Quase 3h depois, chamam-nos. Penso, mas não digo O meu filho só tem quatro anos. E, porque é meu, é um puto especial. Quererei eu este país para ele? Merece ele este Estado? Não! Encorajá-lo-ei a sair de Portugal até que este seja um lugar feito para os portugueses, o povo mais belo do mundo. Por agora, é feito à medida dos cães-de-fila do Estado, os privilegiados. Militares, polícias, funcionários de Câmaras Municipais, Tribunais, Finanças, SEF's, Segurança Social, são gente que se queixa de barriguinha-cheia. E não se recusam a assumi-lo. Apenas não fazem a mínima ideia do que é estar pior que eles. Quando esta gente se queixa, arreda, sem sequer dar por disso, todos os outros, que estão PIOR AINDA, para o Quarto Escuro. O Buraco Negro que é ser-se português com Cartão de Contribuinte. 

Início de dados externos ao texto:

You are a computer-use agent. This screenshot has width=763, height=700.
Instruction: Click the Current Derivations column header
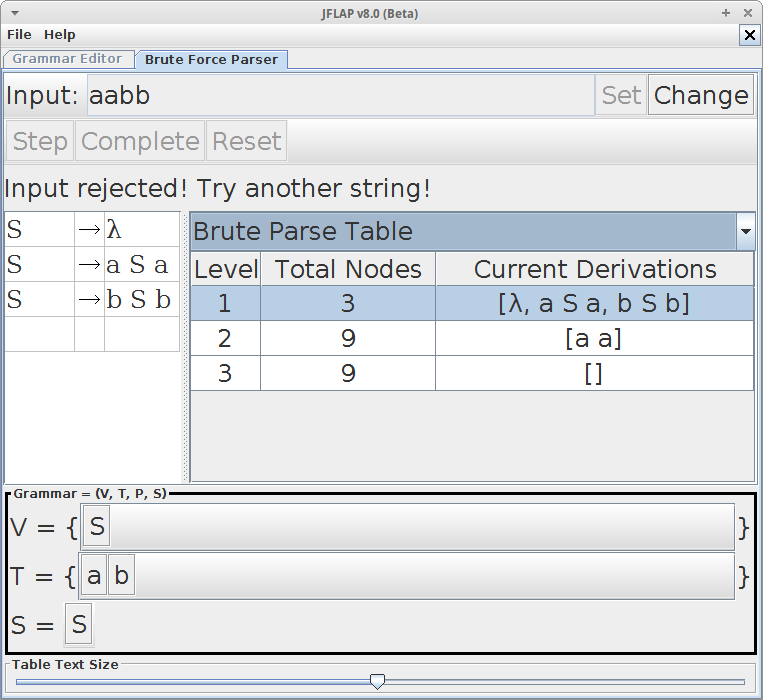click(x=594, y=269)
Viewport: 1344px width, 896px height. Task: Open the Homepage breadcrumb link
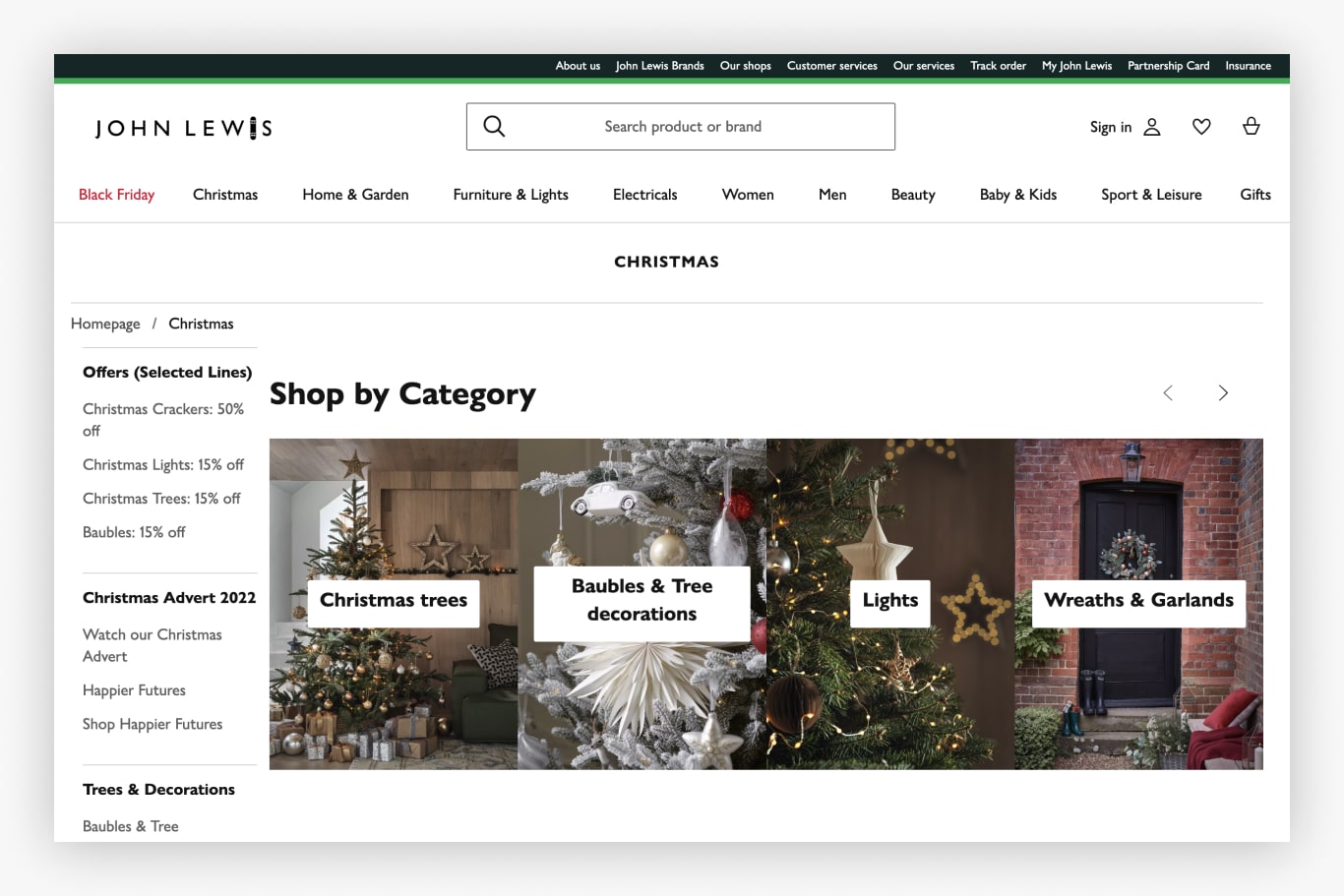coord(105,323)
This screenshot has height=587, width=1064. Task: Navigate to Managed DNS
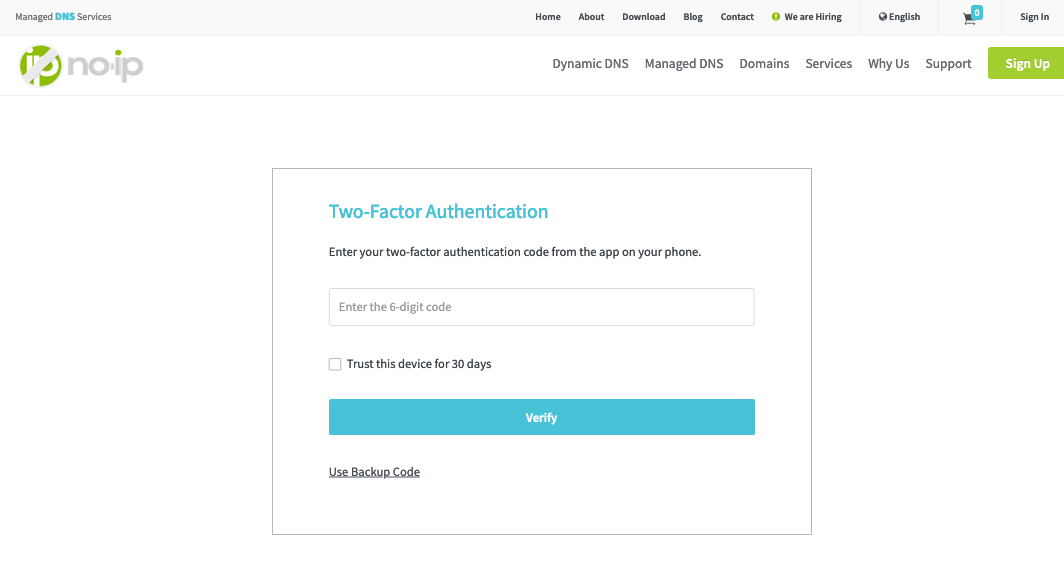coord(684,63)
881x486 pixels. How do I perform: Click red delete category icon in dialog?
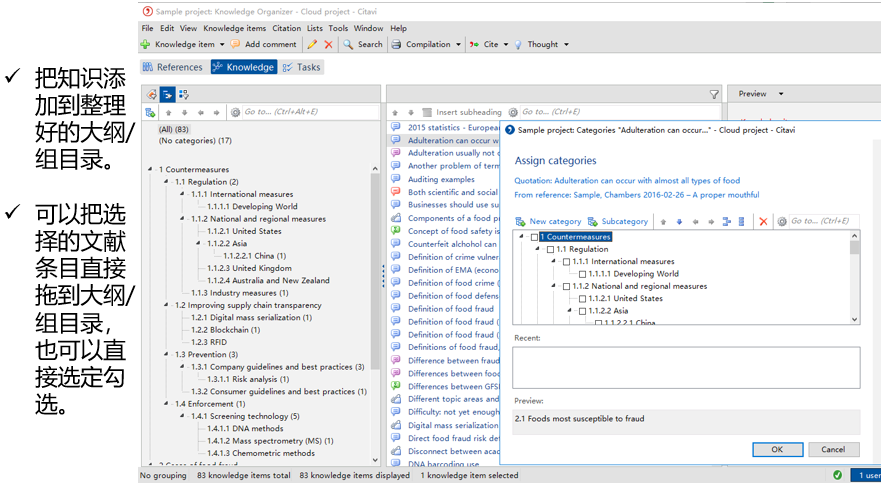pos(763,221)
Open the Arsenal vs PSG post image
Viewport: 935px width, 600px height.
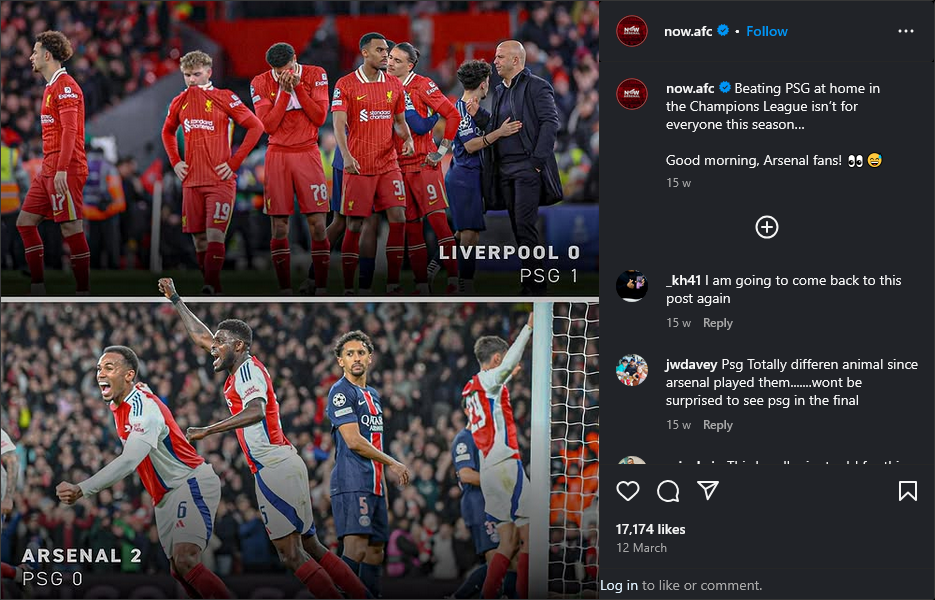pos(299,449)
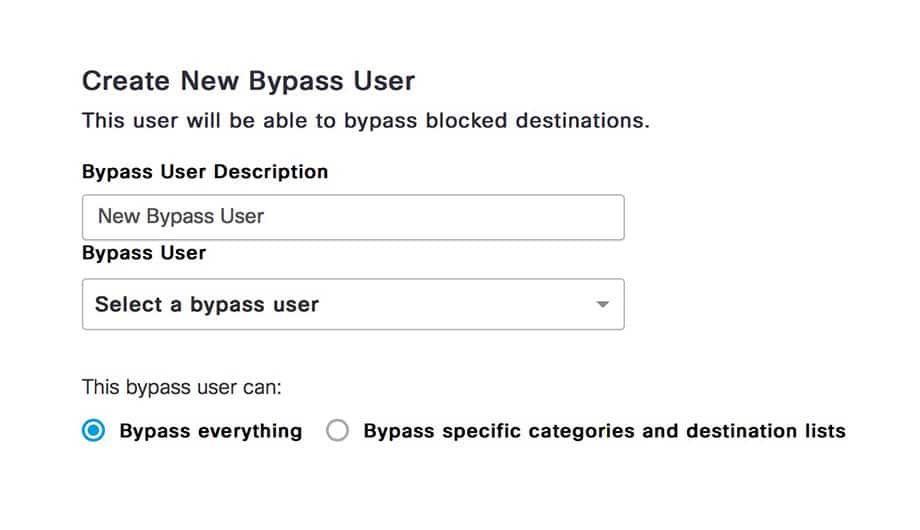
Task: Open the "Select a bypass user" dropdown
Action: point(353,304)
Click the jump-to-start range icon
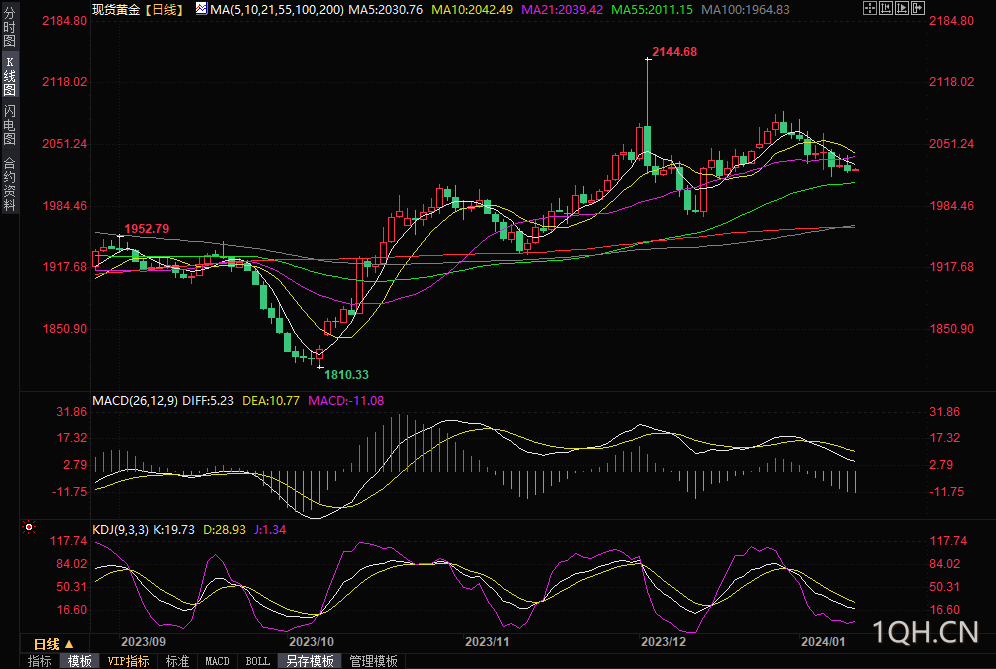 point(884,9)
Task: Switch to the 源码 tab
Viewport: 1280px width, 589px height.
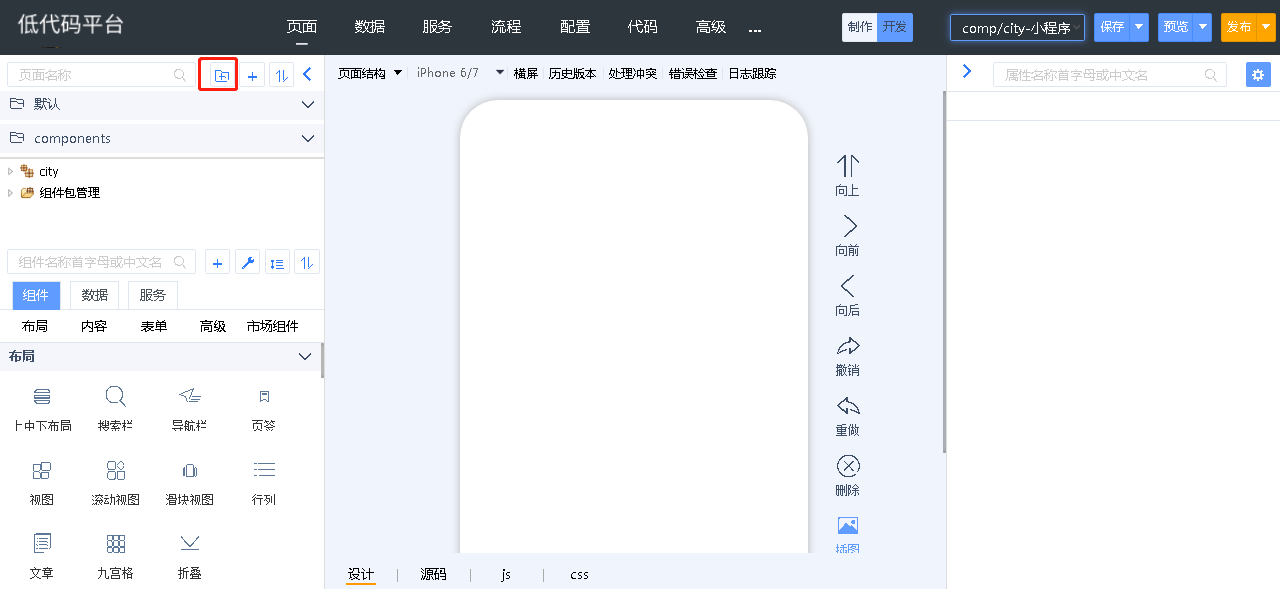Action: coord(433,574)
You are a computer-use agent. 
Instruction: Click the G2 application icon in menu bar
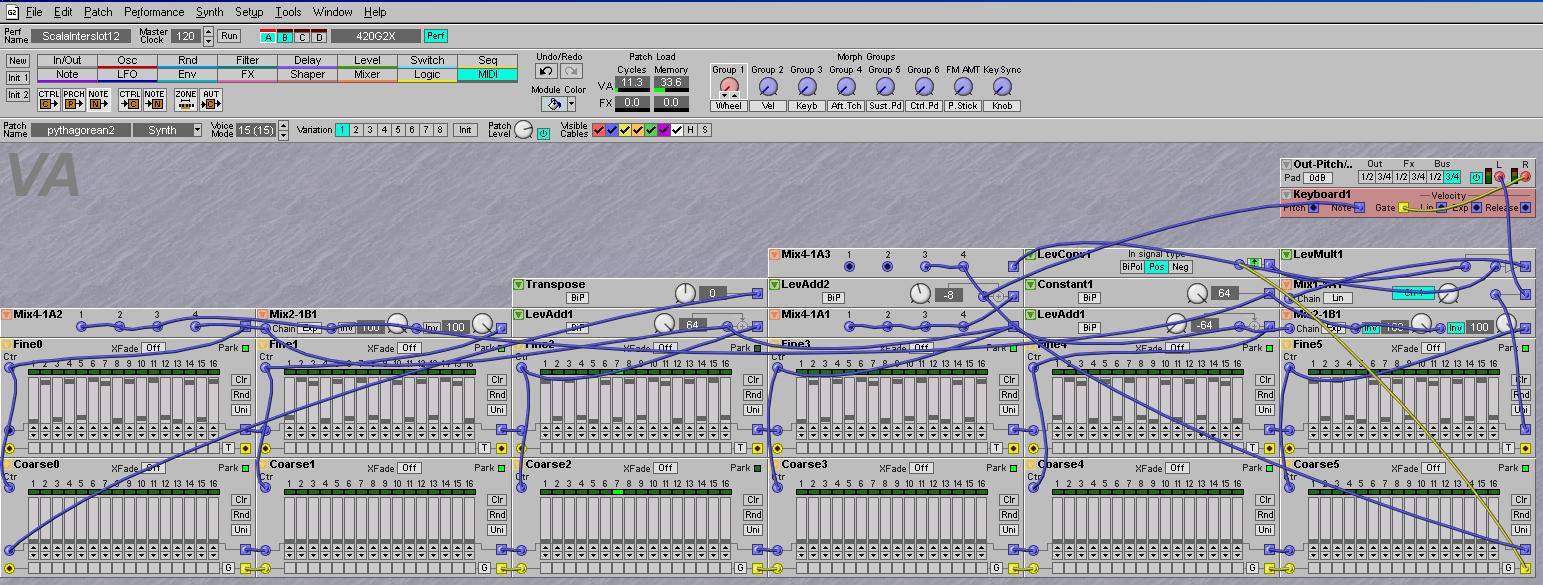click(x=11, y=12)
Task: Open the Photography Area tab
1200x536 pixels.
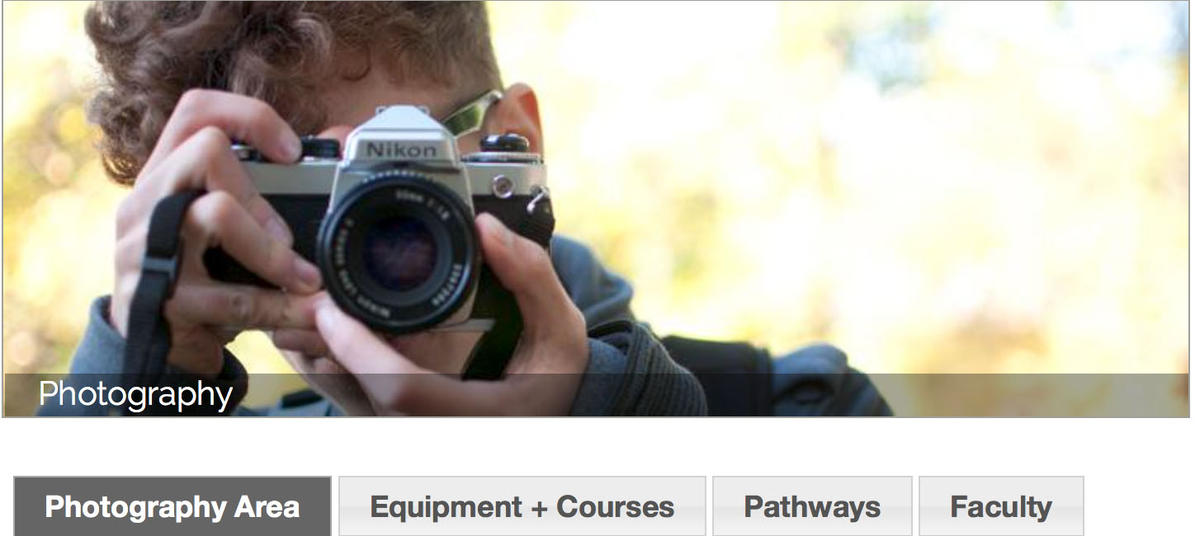Action: [172, 506]
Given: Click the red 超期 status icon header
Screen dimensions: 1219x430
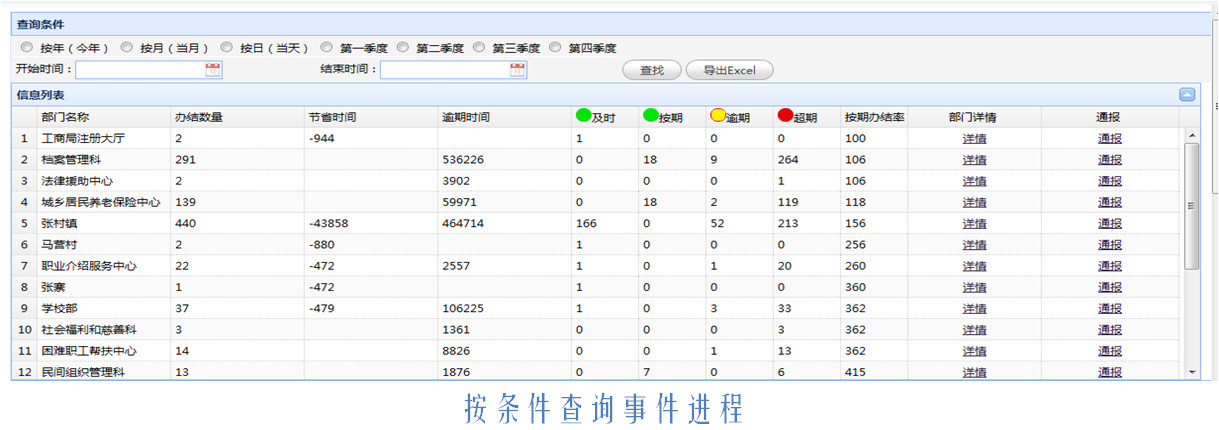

Quase 4h depois, Mariachito já está desobstruído. A Ponte 25 de Abril não. 
Do lado da foz do Tejo, ainda há luz. É púrpura e faz um jogo de sombras com o Padrão dos Descobrimentos, os silos da Trafaria, o Bugio. Penso, mas não digo Merece este Estado um Povo destes? Não. Vamos todos embora daqui. Gente de real valor, os talentosos, os bons... Partamos e sejamos os eternos retornados de Angola, recordando para sempre as belezas naturais, as tasquinhas, as sardinhadas e os dias de praia até à noite, as vindimas, o queijo de Serpa, as rapidinhas entre as rochas do Sudoeste Alentejano, as cadelinhas a brotar da areia da Fonte da Telha, as anémonas a agarrarem-nos os dedos nas poças das rochas das praias. Mas façamo-lo longe daqui. Deixemos isto entregue a quem estragou! A quem continua a estragar. A quem assina, nas Finanças, ordens de penhora de bens e depois consegue dormir à noite. Aos polícias que ganham percentagem sobre as multas que passam. Aos funcionários de todos os guichets públicos que nem um sorriso dão a ninguém, tratando-nos como robots, lá porque o são! 


Por mim, pelo meu filho mas, também, pelo mais belo povo do mundo, com todos os seus bónus, buços e ausência de dentes incluídos, cheiro a ovelha e insanas conversas de pastores, donos de tascas com canários estridentes de norte a sul, unhas sujas de quem trabalha a terra do condado, velhos com cães obesos, de bengalas de loureiro e bóinas aos quadrados, mulheres de pescadores a chorar mortes que viram da praia, mães como não há no resto do mundo, rostos morenos de rugas fundas a sul, rostos rosados a norte, camisas e samarras no pino do verão, copos de branco antes do almoço, litros de tinto depois do jantar, por todos eles e outros ainda, desde que portugueses, os verdadeiros e bons, os humildes e Grandes, os que Criam, não os que Destroem...


... Quero mesmo muito que este país SE FODA!